As the only literate Reject, it’s my duty to find the latest, the greatest and the untouched classics that would make great source material for film adaptations. I read so you don’t have to.
As we all know, robots will eventually take over the planet and use our bodies for the precious fuel that they need to survive when they’ve run out of old people’s medication. As humans who love movies, it will be of paramount importance to document that rise so that robots will have something to watch and laugh at.
It’s true. Documentaries need love, too. However, when we think of finding source material for a movie (as this column does weekly (stop laughing)), it’s natural to assume that movie is going to be fictional. After all, it’s based off something, right?
Fortunately, there is still investigative journalism going on out there in the big bad world of media that can and should act as inspiration for the documentarians of the world. All it takes is a fascinating story.
So what’s the fascinating story here? “Mind Vs Machine” is the first-hand account from writer Brian Christian of the time when he had to convince a panel of strangers that he was a human. He had to make them believe he wasn’t a computer or risk being a part of one more battle won by our future robot overlords.
MIND VS MACHINE
By Brian Christian
“I wake up in a hotel room 5,000 miles from my home in Seattle.”
Remember all those books that I write about? How you can’t instantly read them for yourself because they’re hiding away in libraries and book stores that have hippies outside of them trying to get you to donate to Greenpeace?
Fortunately, you can read “Mind Vs. Machine” right this very instant without having to worry about your name ending up on a drum circle email list.
Great read, right?
It’s witty, a bit sardonic, but mostly hopeful and (pardon the perfection here) hopelessly human. For a man trying seriously to prove that he’s not a computer, the most telling thing comes from the fact that he’s so nervous about not being able to prove he’s not a computer.
For those of you who chose not to dig through such a fantastically well-written long-form article (because the Stumble Upon button was yelling at you), “Mind Vs. Machine” takes place at an annual event where the Turing Test is conducted – a panel of specialists like psychologists, technophiles, and computer scientists communicate with humans and computers (through a chat client) and have to determine whether the entity they’re chatting with is flesh and blood or plastic and circuitry.
If you think that’s easy, you don’t know how smart (and sneaky) computers have gotten.
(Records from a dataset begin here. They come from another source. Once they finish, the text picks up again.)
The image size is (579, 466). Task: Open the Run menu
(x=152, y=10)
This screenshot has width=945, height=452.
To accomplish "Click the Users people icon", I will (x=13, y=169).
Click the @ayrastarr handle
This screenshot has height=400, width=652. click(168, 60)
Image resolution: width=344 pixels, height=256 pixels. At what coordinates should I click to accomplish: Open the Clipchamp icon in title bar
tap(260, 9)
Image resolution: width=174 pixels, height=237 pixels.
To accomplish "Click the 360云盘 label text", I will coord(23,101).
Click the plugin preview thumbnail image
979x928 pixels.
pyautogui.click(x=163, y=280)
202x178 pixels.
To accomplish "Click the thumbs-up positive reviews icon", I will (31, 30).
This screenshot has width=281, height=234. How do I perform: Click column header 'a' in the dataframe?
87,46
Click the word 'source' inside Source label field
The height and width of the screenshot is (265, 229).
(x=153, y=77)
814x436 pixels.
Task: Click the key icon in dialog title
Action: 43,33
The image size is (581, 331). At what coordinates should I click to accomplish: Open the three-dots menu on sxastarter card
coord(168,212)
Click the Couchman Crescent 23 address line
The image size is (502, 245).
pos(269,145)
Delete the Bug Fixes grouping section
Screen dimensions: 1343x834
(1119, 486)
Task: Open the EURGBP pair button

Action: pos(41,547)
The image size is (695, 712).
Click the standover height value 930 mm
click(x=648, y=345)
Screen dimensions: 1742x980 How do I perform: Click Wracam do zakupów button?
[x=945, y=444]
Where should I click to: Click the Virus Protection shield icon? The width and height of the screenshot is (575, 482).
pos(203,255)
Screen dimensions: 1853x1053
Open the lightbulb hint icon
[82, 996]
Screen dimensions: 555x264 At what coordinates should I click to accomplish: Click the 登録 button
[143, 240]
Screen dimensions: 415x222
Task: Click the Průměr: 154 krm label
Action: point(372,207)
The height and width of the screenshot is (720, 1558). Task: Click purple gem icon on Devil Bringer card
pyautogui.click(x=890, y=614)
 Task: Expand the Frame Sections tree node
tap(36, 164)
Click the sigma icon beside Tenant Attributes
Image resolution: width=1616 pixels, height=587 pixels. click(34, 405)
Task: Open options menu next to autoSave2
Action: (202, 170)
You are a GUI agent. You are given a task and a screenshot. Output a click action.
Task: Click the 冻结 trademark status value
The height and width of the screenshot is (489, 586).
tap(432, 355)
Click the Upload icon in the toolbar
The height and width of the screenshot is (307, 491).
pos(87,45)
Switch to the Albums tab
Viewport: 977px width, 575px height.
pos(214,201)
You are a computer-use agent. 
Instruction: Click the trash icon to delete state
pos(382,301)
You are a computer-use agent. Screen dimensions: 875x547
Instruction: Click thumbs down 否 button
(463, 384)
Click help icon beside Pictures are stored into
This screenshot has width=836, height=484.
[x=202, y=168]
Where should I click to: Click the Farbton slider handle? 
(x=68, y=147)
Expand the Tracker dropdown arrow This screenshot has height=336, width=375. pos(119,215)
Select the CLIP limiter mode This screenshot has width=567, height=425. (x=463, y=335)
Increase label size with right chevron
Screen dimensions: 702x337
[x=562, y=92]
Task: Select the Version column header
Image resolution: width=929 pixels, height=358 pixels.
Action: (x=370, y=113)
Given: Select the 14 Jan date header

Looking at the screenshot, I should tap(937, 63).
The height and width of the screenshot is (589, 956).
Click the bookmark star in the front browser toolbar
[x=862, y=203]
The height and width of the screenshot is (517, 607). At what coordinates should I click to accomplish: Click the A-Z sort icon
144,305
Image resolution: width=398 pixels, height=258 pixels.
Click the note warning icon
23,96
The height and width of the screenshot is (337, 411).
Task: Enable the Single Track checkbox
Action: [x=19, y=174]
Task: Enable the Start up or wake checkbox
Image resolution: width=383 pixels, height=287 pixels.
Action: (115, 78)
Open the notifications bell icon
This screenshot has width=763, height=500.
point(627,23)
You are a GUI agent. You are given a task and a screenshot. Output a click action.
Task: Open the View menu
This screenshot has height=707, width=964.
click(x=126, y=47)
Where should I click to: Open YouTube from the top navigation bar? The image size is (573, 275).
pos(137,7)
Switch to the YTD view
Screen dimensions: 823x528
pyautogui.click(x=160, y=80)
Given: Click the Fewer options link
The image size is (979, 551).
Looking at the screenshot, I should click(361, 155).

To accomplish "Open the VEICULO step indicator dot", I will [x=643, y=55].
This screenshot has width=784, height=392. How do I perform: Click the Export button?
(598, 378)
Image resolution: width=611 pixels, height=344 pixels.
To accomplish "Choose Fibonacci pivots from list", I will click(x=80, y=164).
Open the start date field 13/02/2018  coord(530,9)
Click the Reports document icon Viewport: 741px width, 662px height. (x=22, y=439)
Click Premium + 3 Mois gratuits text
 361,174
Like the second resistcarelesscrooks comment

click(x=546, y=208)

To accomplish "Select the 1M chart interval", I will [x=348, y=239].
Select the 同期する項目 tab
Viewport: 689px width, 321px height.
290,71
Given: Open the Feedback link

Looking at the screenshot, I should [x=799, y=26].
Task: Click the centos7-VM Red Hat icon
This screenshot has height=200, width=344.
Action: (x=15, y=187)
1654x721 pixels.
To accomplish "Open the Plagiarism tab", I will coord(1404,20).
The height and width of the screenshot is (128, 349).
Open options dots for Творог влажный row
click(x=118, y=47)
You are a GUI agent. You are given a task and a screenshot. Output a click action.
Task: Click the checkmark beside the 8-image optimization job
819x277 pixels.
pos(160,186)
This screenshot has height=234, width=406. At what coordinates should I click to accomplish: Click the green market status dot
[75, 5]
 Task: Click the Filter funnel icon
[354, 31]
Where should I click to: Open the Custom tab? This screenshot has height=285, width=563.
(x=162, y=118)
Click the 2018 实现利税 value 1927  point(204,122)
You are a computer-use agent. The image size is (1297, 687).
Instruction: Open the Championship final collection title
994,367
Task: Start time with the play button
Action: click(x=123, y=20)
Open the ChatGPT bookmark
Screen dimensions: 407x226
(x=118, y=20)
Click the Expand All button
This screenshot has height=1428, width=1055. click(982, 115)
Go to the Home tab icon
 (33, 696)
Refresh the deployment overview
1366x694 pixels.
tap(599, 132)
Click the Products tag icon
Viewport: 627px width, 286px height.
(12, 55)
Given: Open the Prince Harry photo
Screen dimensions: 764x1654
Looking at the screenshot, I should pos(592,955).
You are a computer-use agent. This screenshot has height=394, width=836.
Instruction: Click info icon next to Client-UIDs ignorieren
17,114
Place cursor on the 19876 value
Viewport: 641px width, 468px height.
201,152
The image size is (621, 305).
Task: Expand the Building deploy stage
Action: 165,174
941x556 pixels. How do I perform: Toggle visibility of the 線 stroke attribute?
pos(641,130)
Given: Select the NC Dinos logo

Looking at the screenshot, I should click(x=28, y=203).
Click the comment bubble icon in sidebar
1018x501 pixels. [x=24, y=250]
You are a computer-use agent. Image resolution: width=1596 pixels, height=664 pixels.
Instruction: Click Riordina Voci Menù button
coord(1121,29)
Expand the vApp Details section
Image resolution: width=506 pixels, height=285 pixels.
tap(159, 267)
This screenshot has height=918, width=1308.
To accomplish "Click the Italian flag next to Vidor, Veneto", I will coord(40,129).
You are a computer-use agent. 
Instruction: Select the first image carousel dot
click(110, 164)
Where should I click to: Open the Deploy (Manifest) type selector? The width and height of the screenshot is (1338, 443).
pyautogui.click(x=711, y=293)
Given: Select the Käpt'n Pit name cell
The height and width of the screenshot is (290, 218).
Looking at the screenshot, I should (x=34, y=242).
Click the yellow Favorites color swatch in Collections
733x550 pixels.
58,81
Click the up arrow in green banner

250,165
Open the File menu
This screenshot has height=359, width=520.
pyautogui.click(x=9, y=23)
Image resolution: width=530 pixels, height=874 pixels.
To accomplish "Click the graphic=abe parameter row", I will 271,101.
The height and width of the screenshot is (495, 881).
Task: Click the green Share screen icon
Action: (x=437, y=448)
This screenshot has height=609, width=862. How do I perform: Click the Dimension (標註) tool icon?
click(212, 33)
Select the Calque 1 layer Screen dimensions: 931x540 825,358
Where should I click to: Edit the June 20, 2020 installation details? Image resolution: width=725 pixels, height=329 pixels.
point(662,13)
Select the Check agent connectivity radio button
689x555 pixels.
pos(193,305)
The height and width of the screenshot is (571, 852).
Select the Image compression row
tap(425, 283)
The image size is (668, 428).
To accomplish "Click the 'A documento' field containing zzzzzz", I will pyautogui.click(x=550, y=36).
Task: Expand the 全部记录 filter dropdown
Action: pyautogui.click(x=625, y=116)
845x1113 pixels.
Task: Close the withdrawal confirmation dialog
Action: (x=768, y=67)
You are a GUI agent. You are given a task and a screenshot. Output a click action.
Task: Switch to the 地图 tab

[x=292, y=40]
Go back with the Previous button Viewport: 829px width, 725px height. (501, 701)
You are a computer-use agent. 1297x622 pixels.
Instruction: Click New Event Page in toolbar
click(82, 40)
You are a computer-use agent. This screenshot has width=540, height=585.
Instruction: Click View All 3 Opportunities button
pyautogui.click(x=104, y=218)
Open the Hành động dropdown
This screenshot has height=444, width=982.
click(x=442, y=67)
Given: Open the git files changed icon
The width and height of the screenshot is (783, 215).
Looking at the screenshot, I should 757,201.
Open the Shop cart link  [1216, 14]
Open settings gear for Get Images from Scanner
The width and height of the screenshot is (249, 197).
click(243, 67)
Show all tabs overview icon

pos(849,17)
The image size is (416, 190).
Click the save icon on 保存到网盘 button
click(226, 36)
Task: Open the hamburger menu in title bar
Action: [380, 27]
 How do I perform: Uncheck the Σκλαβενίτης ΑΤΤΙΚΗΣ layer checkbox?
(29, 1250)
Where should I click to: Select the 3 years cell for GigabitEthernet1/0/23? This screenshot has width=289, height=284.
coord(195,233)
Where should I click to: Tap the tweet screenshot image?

Why are human scientists programming them to be better? It’s unclear, but I assume it has to do with promised ambassadorial positions when the robot uprising is over.
So, yes, scientists are doing some incredible things with computers, and this annual event is a compelling, slightly comical moment where all of those advancements are tested against the flexibility and ingenuity of people.
At any rate, it’s an event that demands to be made into a documentary.
There are none.
Directing/Writing: If there’s one documentary that matches the perfect tone for a tongue in central processing unit doc like this, it’s Word Play – the light-hearted trip into the world of competitive crossword puzzle playing. The writer/director of that particular piece of documentary genius was Patrick Creadon, and he’d be perfect for covering a group of robots, experts, and random people all converging to make sure our humanity is still in tact.
Who Owns It:
This is a strange situation because there’s no real source material here. Christian has written a fantastic article, and I firmly believe he should be involved somehow, but any documentarian could make a documentary of the event without purchasing rights to the article. They’d have to get clearance from the event obviously, and they’d need to burn a live human child at the foot of an old ENIAC machine, but other than that, the movie could be made without even really consulting the piece I’ve mentioned.
This has the potential to be a cool little documentary about a truly human event that deals heavily in artificial intelligence. It’s quirky, frustrating, funny, sweet, smart, and terrifying.
If they managed to document a year where a machine managed to fool more than 30% of the panel, it could be monumental, but any old year would do to deliver a cast of colorful characters and to shed light on a really, really cool thing happening in technology that most people might not even know about.